Set task 1:
Name each of the non-conventional debt recovery methods that the passage on the Cyprus banking sector says lenders in Cyprus are not yet using effectively.

Provided text:
:::
It is no secret that the Cyprus banking sector is struggling with the overwhelming level of Non-Performing Loans (NPLs), no matter the efforts exerted by the main banks in Cyprus by following conventional banking models to balance their profit/loss reports, NPLs remain to be the proverbial hole in the bucket.

Arguably, more radical and revolutionary approaches and actions should be considered by banks and lenders in Cyprus. Otherwise, their very existence may be put in jeopardy, given that the magnitude of NPLs that are eating away at their profit and capital adequacy, whilst absorbing their liquidity and resources. Consequently, Cyprus banks lack the ability to provide new loans to fund productive opportunities, which indirectly impacts the entire economy as a whole.

To combat the NPL crisis, banks are actively taking the following measures to reduce the deficit:

  • Outsourcing of specialised experts in debt recovery to help out banks that have realised NPL management is beyond their in-house resources.
  • Creating partnerships with experts to set up autonomous debt servicing platforms due to being outside the conventional banking business structure. Online loan servicing allows for a much greater degree of flexibility regarding the long-term sustainability of the solutions offered to borrowers.

However, there are more far-reaching, non-conventional methods of debt recovery that are currently not being utlised effectively by lenders in Cyprus:

  • Banks pooling their resources: A conceptually sound move would see smaller banks joining forces to create a shared independent debt servicing platform. Smaller banks would benefit from substantial economies of scale in terms of expenditure, resources, employee skills & efficiency.
  • Refine & Merge: The local banking sector is undeniably troubled by excess capacity with too many banks pursuing too few credit-worthy opportunities. The competition is intensified by the unprecedented growth of alternative online channels and financial technology companies as well as the sudden rising compliance, reporting & supervisory costs that all financial service companies are adjusting to in Cyprus.
  • Asset management companies (AMC): Going a step further, banks can also pool their resources to set up a joint local AMC. Undeniably, normal practice calls for the state to participate and play a fundamental role in such ventures. Although at present given the state of public debt in Cyprus, it seems unlikely that the state could afford to participate in such a venture, however it cannot be ruled out from becoming an obligatory requirement in future, should progress towards the cleaning up of bank balance sheets prove insufficient.

Successful upheavals are classically measured in terms of revival speed, determination; unrelenting perseverance with a large degree of flexibility and adaptability. These are not typical traits of the conventional set-up of banking rationalism and traditionalism.

During these critical times in Cyprus, whereby banks are striving to make ends meet and to refine the deficit which is overpowering their survival; ground-breaking moves in future may be the only way to revolutionise the future of the islands banking sector.
:::
Records for the exercise:
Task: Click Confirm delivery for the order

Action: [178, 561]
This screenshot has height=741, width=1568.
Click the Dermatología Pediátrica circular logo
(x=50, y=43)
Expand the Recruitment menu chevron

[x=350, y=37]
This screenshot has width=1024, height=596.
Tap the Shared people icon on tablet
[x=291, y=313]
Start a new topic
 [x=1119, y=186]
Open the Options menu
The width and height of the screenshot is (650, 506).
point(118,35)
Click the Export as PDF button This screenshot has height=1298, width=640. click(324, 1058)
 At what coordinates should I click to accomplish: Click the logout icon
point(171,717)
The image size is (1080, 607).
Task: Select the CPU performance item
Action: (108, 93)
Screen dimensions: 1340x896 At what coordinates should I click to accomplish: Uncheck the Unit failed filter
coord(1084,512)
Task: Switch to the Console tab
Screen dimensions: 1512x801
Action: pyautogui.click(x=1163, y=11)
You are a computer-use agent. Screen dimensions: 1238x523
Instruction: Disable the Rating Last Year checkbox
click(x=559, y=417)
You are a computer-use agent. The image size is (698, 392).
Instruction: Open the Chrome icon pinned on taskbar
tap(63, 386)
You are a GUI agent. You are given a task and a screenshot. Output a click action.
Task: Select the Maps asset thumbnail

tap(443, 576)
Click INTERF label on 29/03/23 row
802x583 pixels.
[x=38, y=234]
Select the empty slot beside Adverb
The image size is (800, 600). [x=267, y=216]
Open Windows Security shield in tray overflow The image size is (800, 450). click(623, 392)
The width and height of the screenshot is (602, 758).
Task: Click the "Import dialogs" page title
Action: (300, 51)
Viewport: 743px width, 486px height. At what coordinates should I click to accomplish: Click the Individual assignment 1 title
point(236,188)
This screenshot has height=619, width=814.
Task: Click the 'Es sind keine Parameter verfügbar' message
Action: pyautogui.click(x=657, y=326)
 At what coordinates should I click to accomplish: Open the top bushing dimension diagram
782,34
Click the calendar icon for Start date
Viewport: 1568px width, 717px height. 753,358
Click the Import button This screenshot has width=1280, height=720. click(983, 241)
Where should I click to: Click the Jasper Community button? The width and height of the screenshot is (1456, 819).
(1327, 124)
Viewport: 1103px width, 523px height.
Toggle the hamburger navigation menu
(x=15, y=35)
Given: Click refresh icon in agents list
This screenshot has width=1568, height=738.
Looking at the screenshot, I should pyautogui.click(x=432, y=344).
:::
Set task 2:
Reproduce the listing word for word, from the line containing "Open Windows Security" through the end of the listing.

Full answer 1:
- Banks pooling their resources
- Refine & Merge
- Asset management companies (AMC)

Full answer 2:
Open Windows Security shield in tray overflow The image size is (800, 450). click(623, 392)
The width and height of the screenshot is (602, 758).
Task: Click the "Import dialogs" page title
Action: (300, 51)
Viewport: 743px width, 486px height. At what coordinates should I click to accomplish: Click the Individual assignment 1 title
point(236,188)
This screenshot has height=619, width=814.
Task: Click the 'Es sind keine Parameter verfügbar' message
Action: pyautogui.click(x=657, y=326)
 At what coordinates should I click to accomplish: Open the top bushing dimension diagram
782,34
Click the calendar icon for Start date
Viewport: 1568px width, 717px height. 753,358
Click the Import button This screenshot has width=1280, height=720. click(983, 241)
Where should I click to: Click the Jasper Community button? The width and height of the screenshot is (1456, 819).
(1327, 124)
Viewport: 1103px width, 523px height.
Toggle the hamburger navigation menu
(x=15, y=35)
Given: Click refresh icon in agents list
This screenshot has width=1568, height=738.
Looking at the screenshot, I should pyautogui.click(x=432, y=344).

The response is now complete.